Anyway the upshot of all this is there's new short-story on my website this week, Agents. Meanwhile, beyond my own little bubble, a couple of things caught my eyes and ears this week.
First off a showing of Tony Benn Will and Testament. A fascinating and very personal insight into the political and private life of Britain's longest serving Labour MP and perhaps one of our most enduringly popular politicians. Who, having made the journey from Britain's most dangerous man to national treasure, continued to tour the country packing out venues when he retired from parliament to 'spend more time doing politics'. The screening I attended included a Q&A session with his daughter, Melisa Benn, which offered many additional insights. All in all a fascinating evening. Although as Tony Benn pointed out when the establishment tried to claim him as a national treasure. “Being a national treasure is also a danger because, if you’re a national treasure, they’re really saying you’re a kindly, harmless old gentleman. Well I am kindly, I am old, I could be a gentleman, but I’m not harmless.”
The thing that caught my ear this week was a story on BBC Radio 4's Today Programme. The story in question dealt with the well documented exposure of under-cover police officers who infiltrated various campaign groups. These officers were not just spy's, but it has been alleged, also acted as agent provocateurs and in some cases committed crimes. They assumed the identities of dead children and, despite being married with children of their own, formed long term sexual relationships with members of the groups they infiltrated. In several cases fathering children before disappearing without trace to return to their 'real' families.
I'd recommend reading Undercover: The True Story of Britain's Secret Police if you want to find out more about this shocking scandal.
The BBC report dealt with the case of Bob Lambert who under the assumed identity of Bob Robinson infiltrated environmental, animal rights and anti-racist groups. Fathering a child with one of the activists he was spying on before returning to his family in the suburbs. He is also credited with co-authoring the infamous McLibel leaflet that saw two environmental activist pursued through the courts for ten years by the McDonalds corporation. As well as deploying undercover officers to spy on black families campaigning about police mishandling of the deaths of their loved ones such as Stephen Lawrence.
When reporting on the Metropolitan polices decision to pay £425,000 to the female activist who he fathered a child with, the BBC described the women violated by these undercover officers as activist who'd had been 'having affairs with the undercover officers'. Now that's a very interesting use of words, because, in one single sentence, the victims of the deception have become the activate participants in the 'affair' and the undercover officers the passive recipients of their attentions. It also worth noting that being described as 'having an affair' is quite a pejorative use of language, as it implies the person having the affair is doing some illicit or immoral. Perhaps it would have been more accurate to describe the women as having being seduced by undercover police officers? Or describing the woman in question as one of a number of women with whom undercover officers had affairs? Although framing it in that context would have shifted the burden of guilt from the women to the undercover officers.

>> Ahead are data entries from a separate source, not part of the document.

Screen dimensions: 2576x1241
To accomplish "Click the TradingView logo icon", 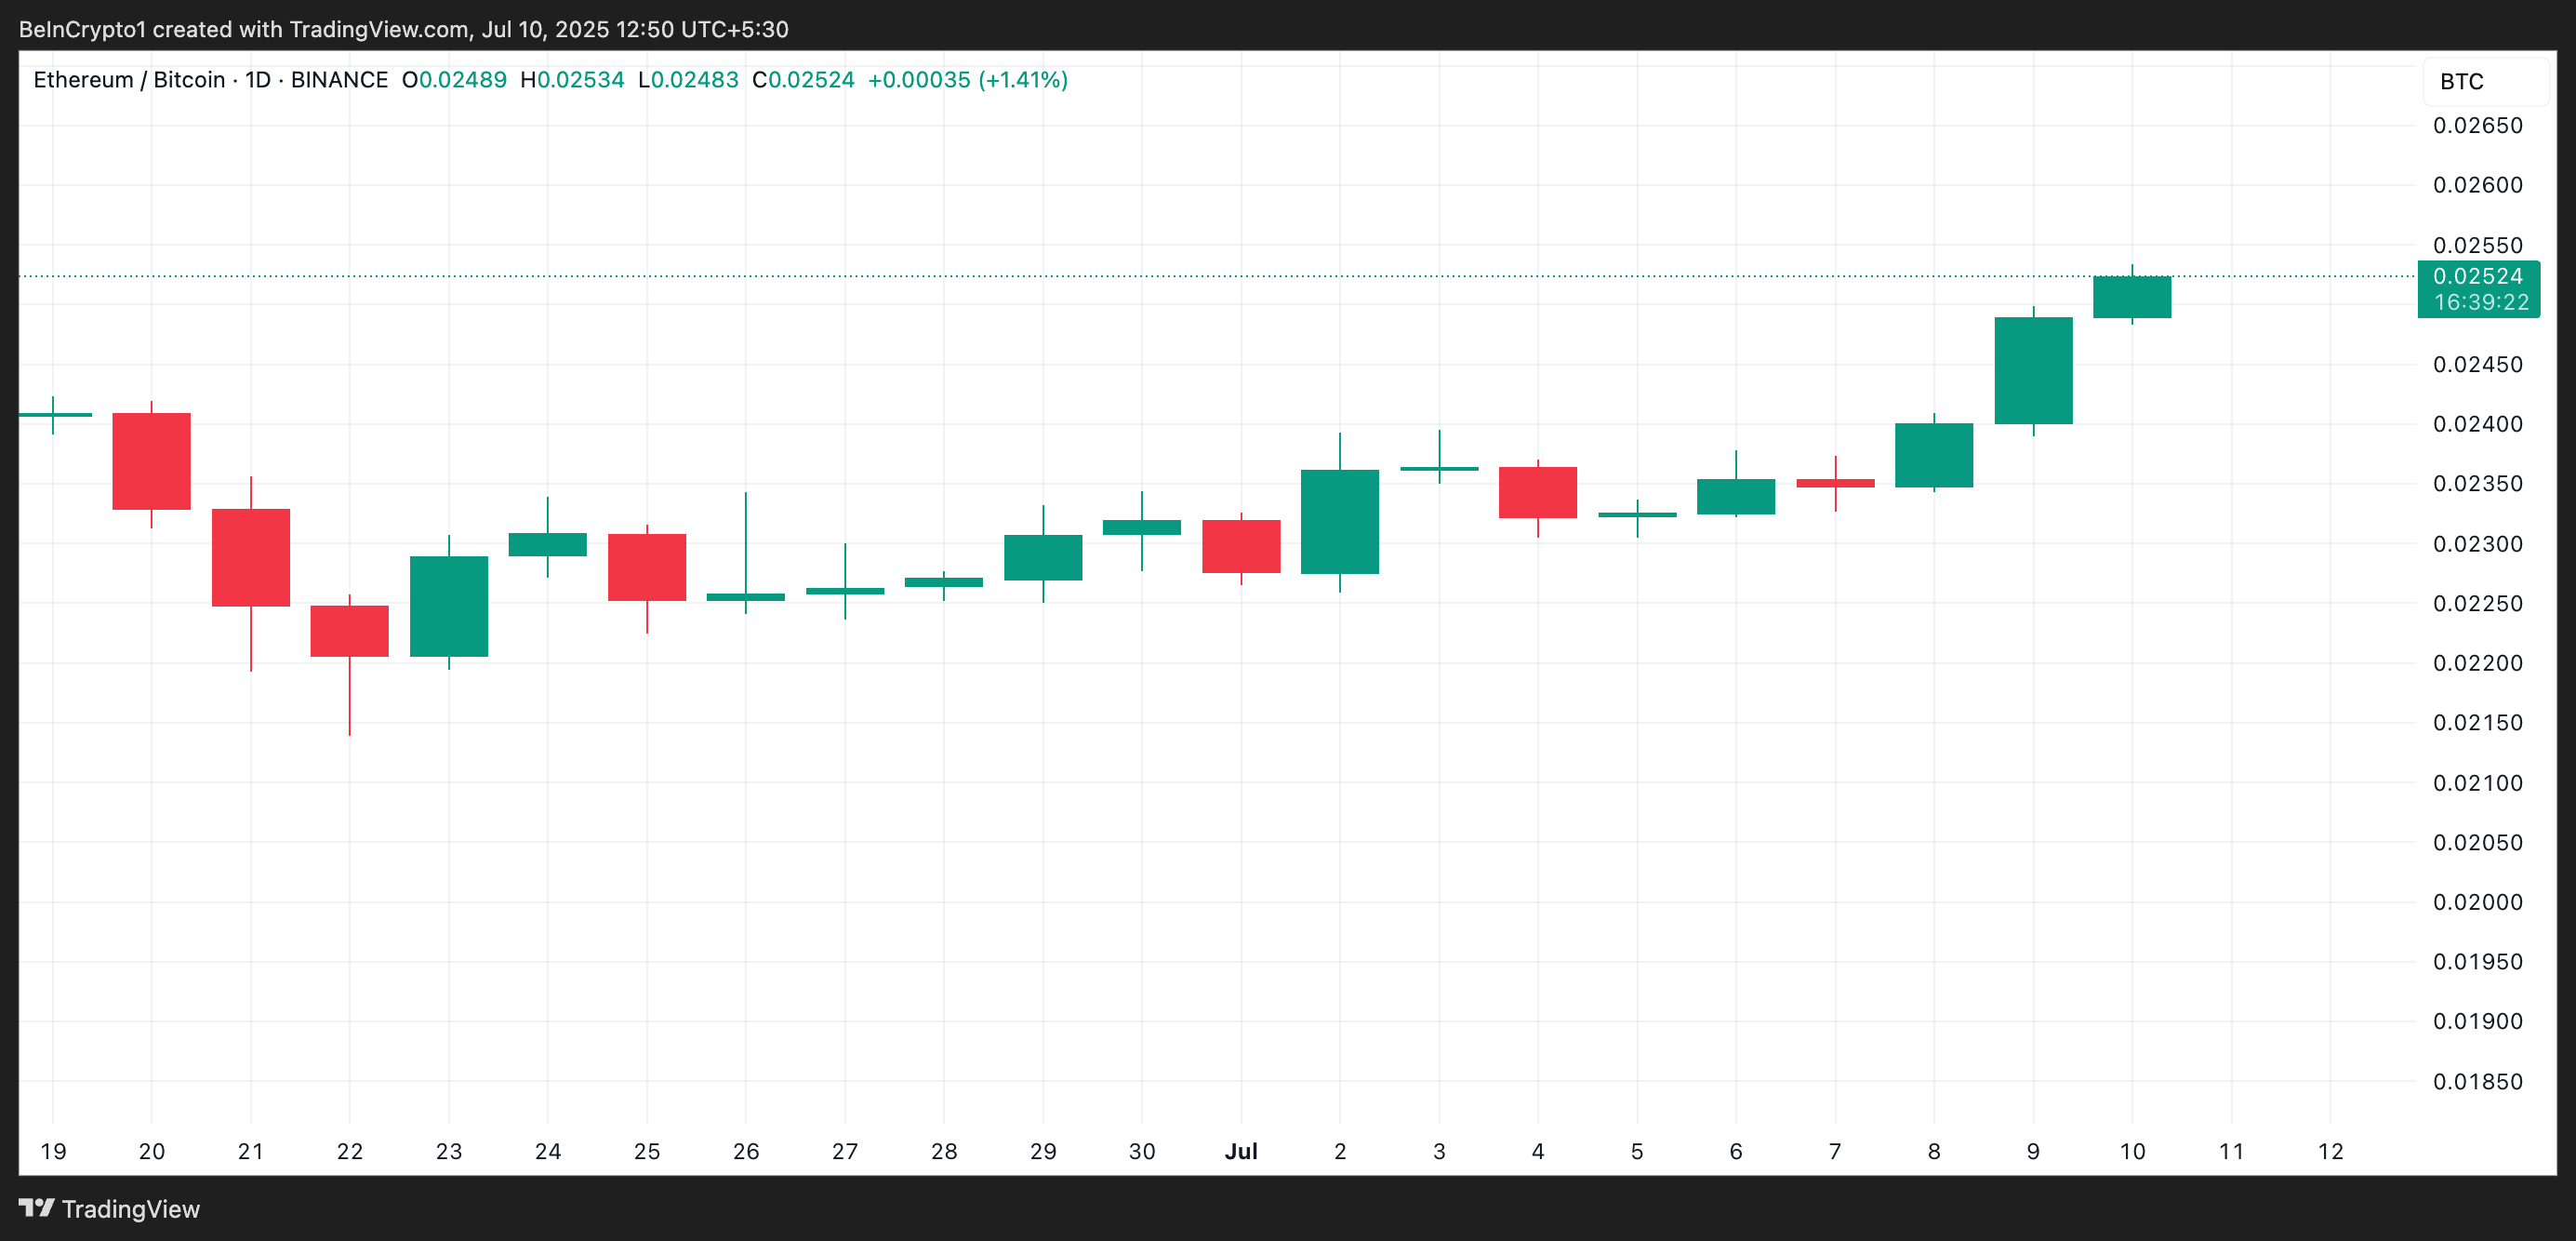I will [36, 1208].
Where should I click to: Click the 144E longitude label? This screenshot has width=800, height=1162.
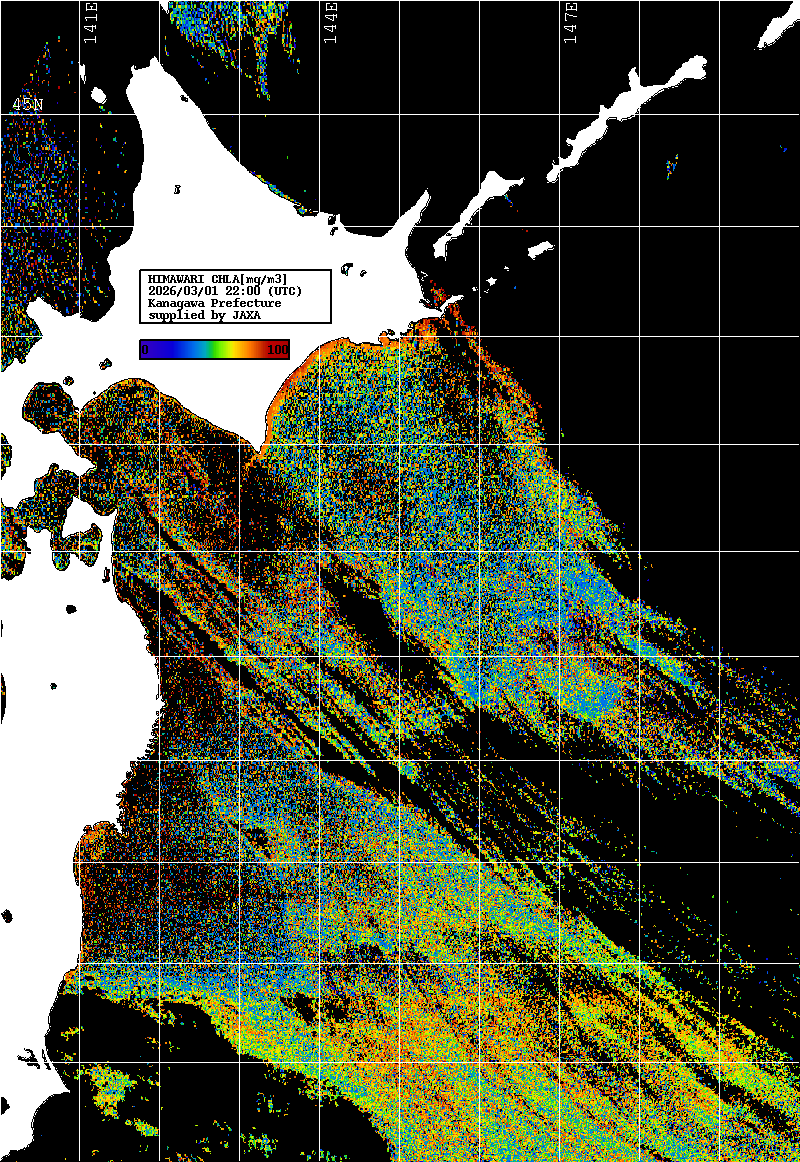pyautogui.click(x=331, y=24)
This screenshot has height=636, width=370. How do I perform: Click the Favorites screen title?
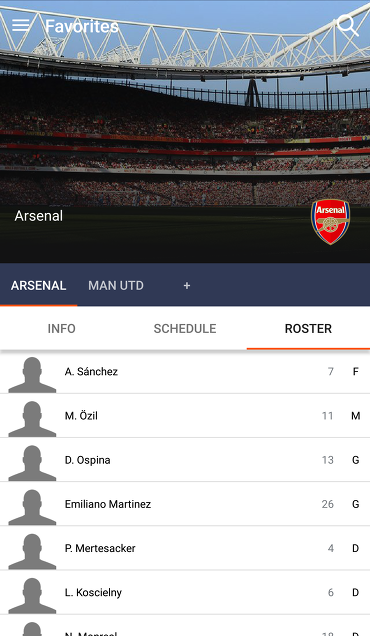[82, 26]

It brings me back in roundabout way to 'Tony Benn Will and Testament'. As I believe it was around the time of the 1984 miners strike that Benn was described the most dangerous man in Britain. One of the turning points of that strike was the 'Battle of Orgreave'. Where the BBC television national news was subsequently accused by the National Union of Mineworkers (NUM), Tony Benn and others of, in effect, screening events in the wrong order to create a misleading impression that mounted police charged pickets only after officers came under sustained violent attack.
I'll leave you to judge the veracity of the above you can find many sources on the internet representing all the various viewpoints on the issues covered. However what it does demonstrate is one of the themes that framed much of George Orwell's work, the power of language and the media to subtly shape and frame how we perceive the world and events around us. Which is why, as Tony Benn often pointed out, we should always question and challenge those who claim power and authority over us.
I would also add that we should also question and challenge ourselves. It all too easy for the internet to become a closed echo chamber in which we simply seek out information that reinforces our own, often quite narrow view of the world, instead of broadening our horizons. And that way extremism lies. Other blogs and viewpoints are of course available.